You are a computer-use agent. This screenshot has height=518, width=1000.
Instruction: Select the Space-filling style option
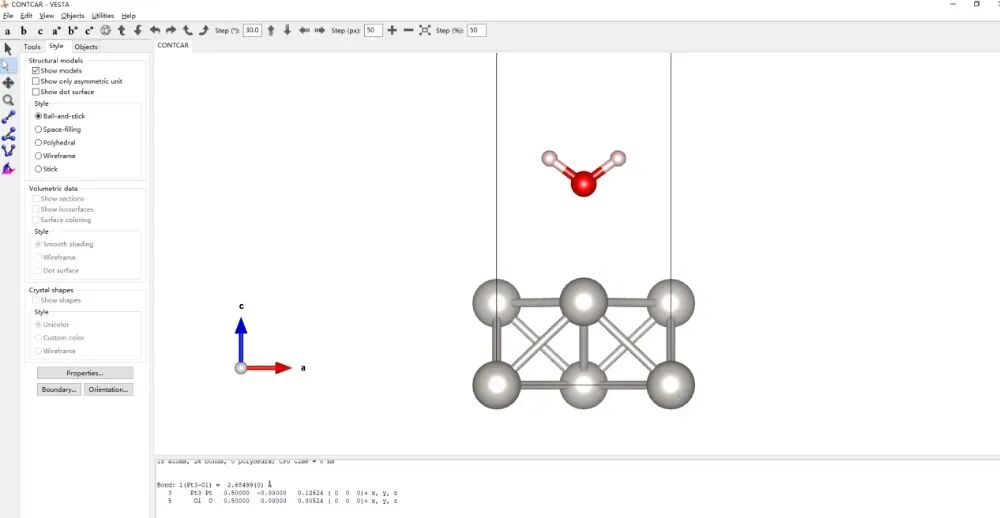point(39,129)
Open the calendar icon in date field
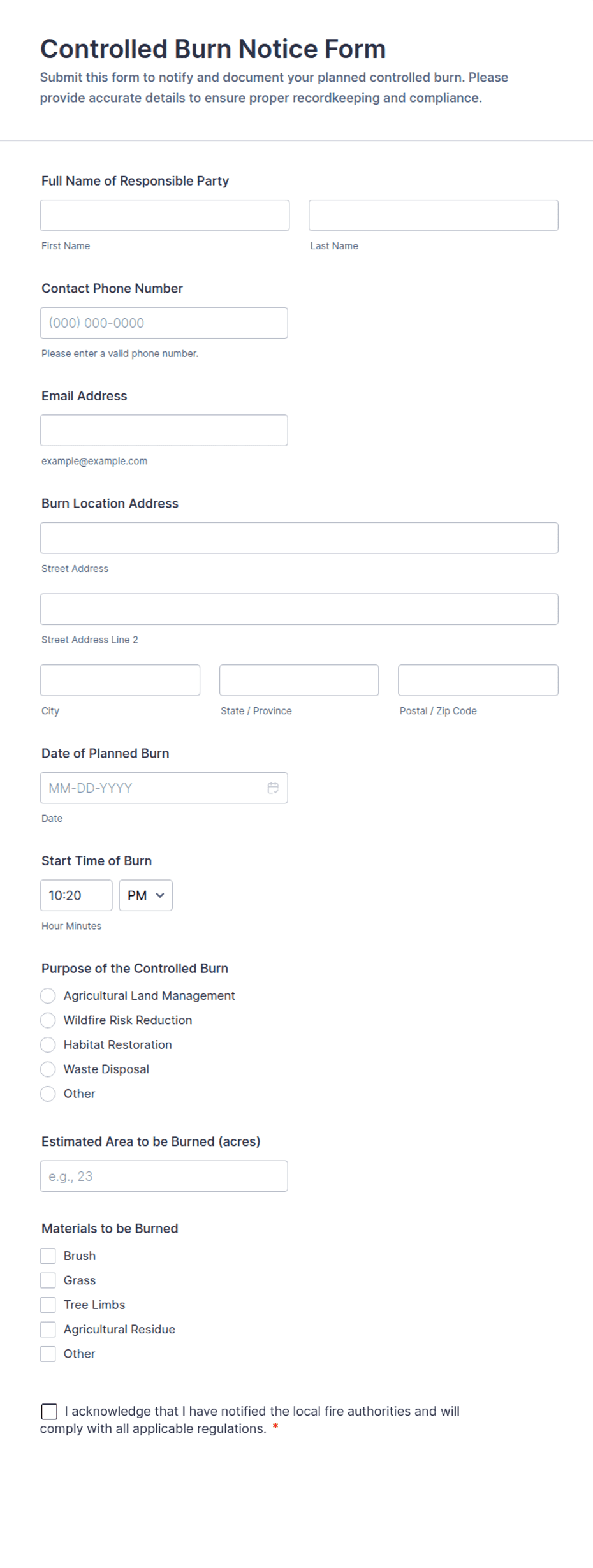Viewport: 593px width, 1568px height. pos(273,788)
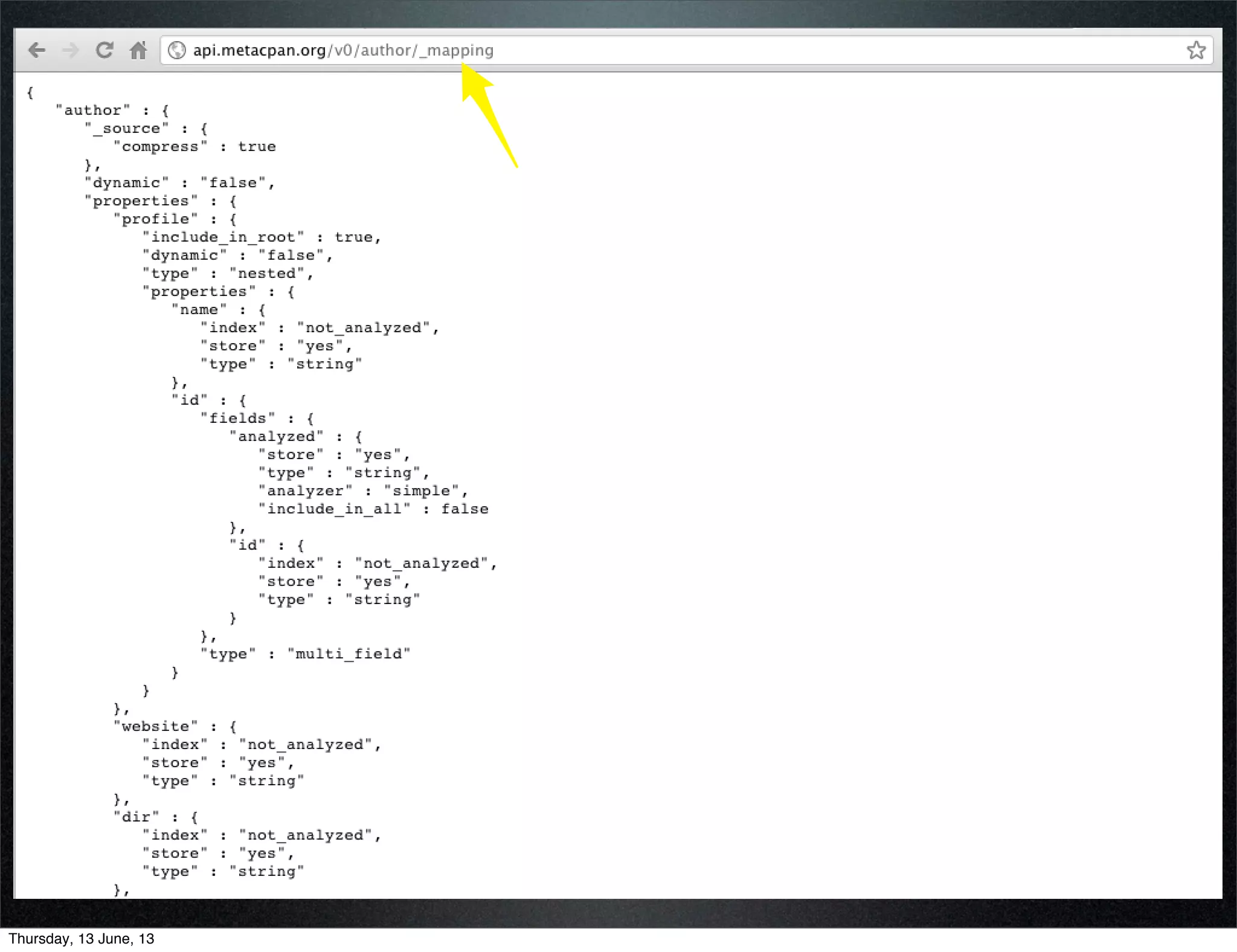
Task: Bookmark the page with the star icon
Action: [x=1196, y=50]
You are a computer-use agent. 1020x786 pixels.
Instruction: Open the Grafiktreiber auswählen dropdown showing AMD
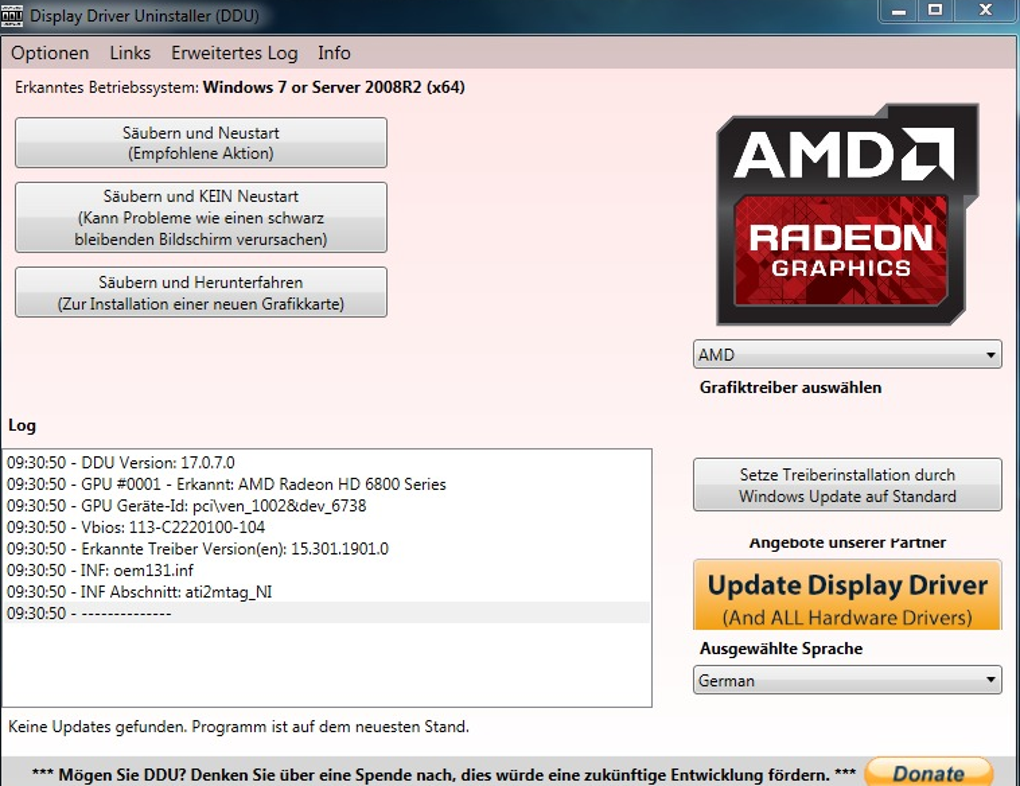pyautogui.click(x=830, y=354)
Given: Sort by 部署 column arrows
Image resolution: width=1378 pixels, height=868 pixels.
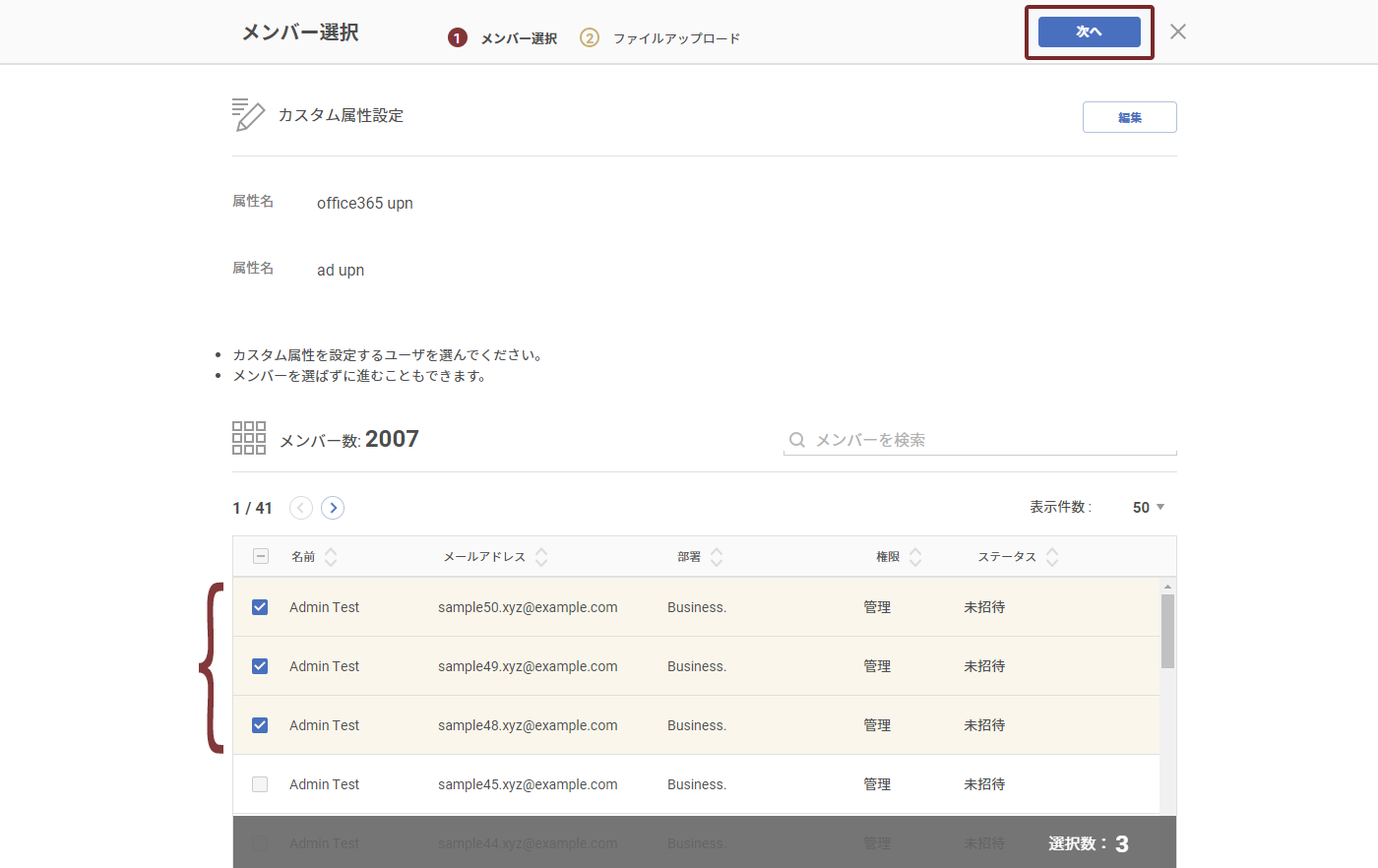Looking at the screenshot, I should click(x=717, y=557).
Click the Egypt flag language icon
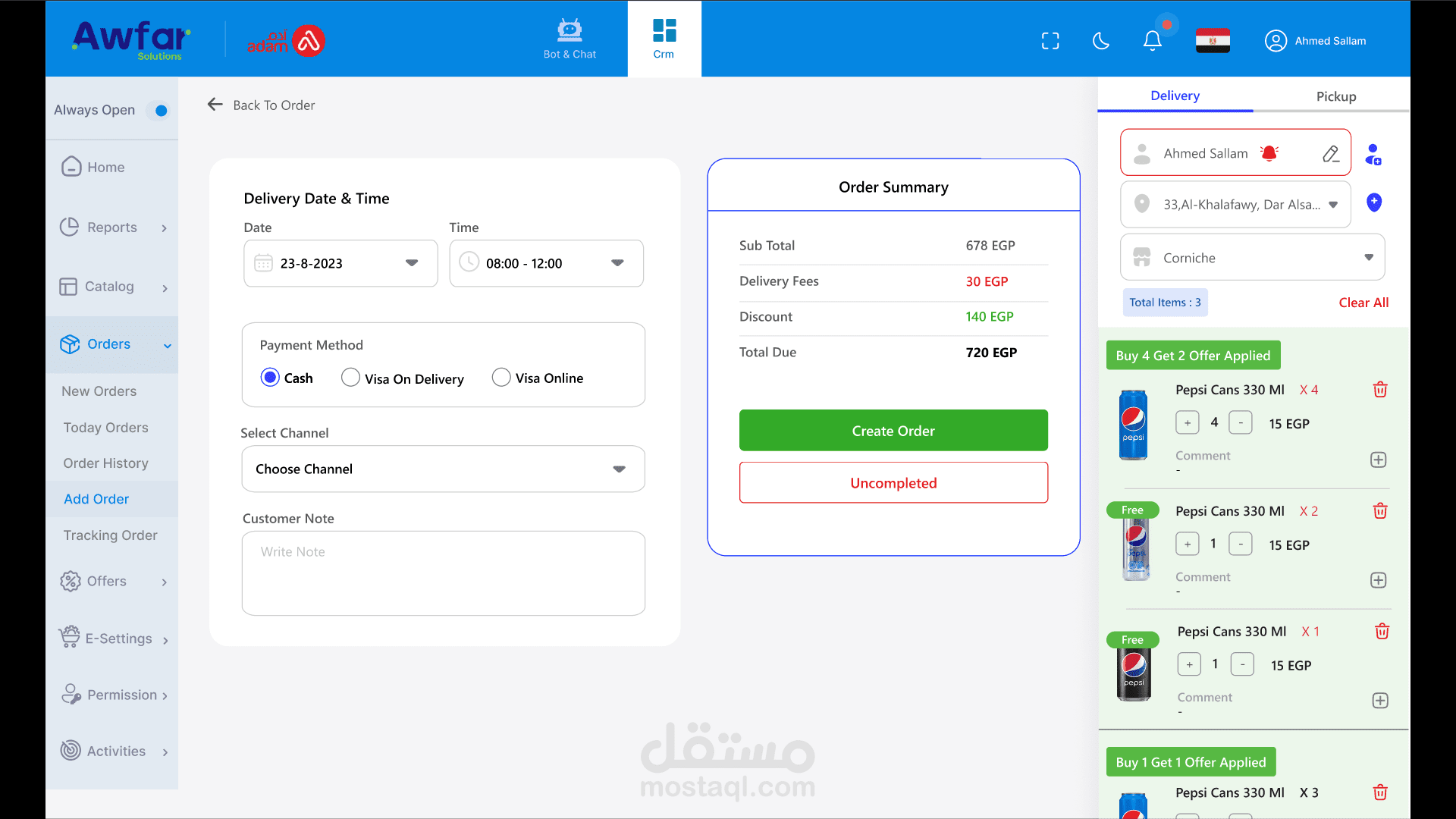Screen dimensions: 1456x819 point(1213,41)
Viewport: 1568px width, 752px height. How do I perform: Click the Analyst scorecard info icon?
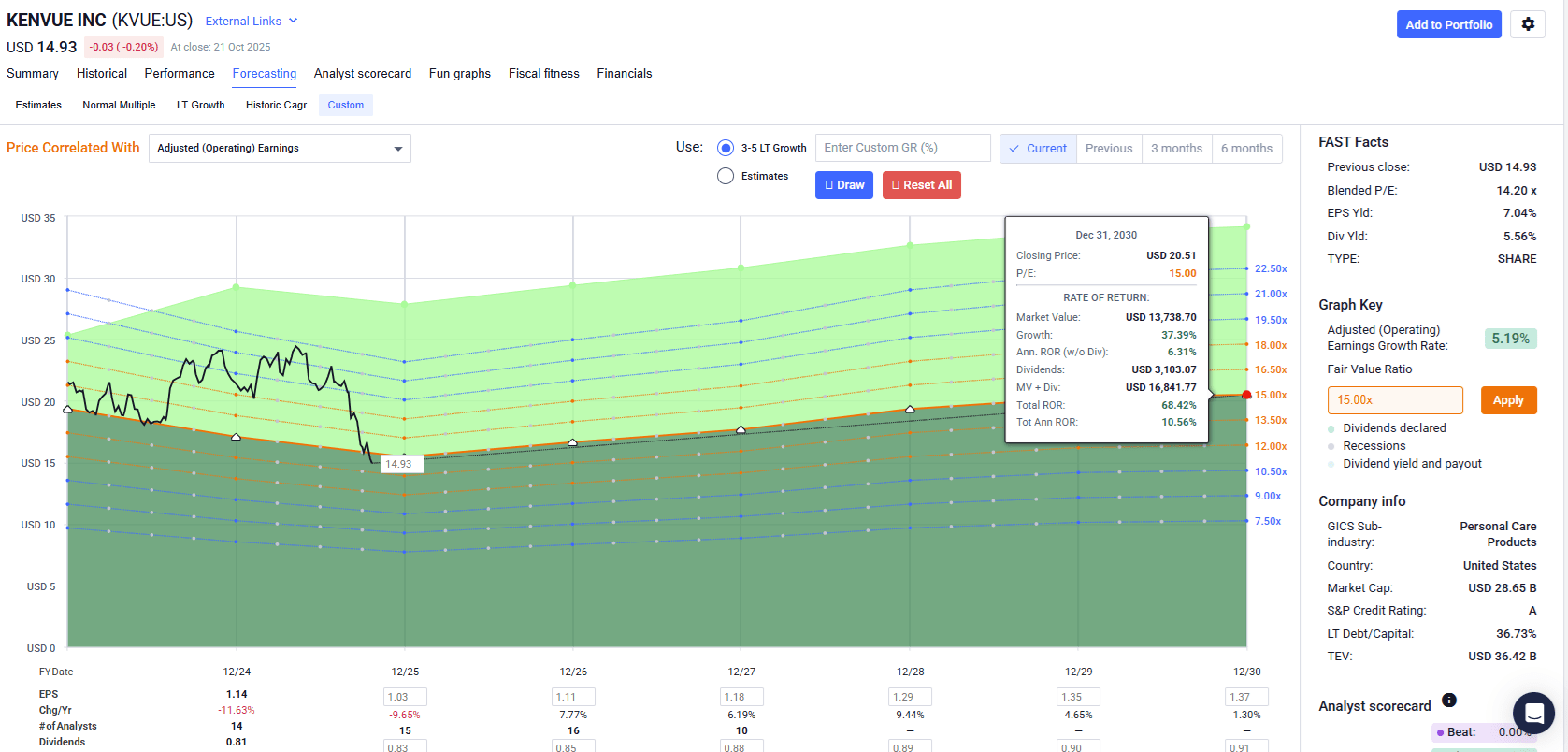1448,701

▸ **Work instructions**: Please render every line of all the items above as a Markdown table with the columns Row and Item line, numbering the rows and skipping blank lines. Leave the pictures out of the table.

▸ **The output**:
| Row | Item line |
|---|---|
| 1 | You are a computer-use agent. This screenshot has height=518, width=1000. |
| 2 | Instruction: Select the Space-filling style option |
| 3 | point(39,129) |
| 4 | Open the calendar icon in date field |
| 5 | Viewport: 593px width, 1568px height. pos(273,788) |
| 6 | Task: Bookmark the page with the star icon |
| 7 | Action: [x=1196, y=50] |
| 8 | You are a computer-use agent. 1020x786 pixels. |
| 9 | Instruction: Open the Grafiktreiber auswählen dropdown showing AMD |
| 10 | pyautogui.click(x=830, y=354) |
| 11 | Given: Sort by 部署 column arrows |
| 12 | Image resolution: width=1378 pixels, height=868 pixels. |
| 13 | Looking at the screenshot, I should click(x=717, y=557). |
| 14 | Click the Egypt flag language icon |
| 15 | Screen dimensions: 1456x819 point(1213,41) |
| 16 | Viewport: 1568px width, 752px height. How do I perform: Click the Analyst scorecard info icon? |
| 17 | 1448,701 |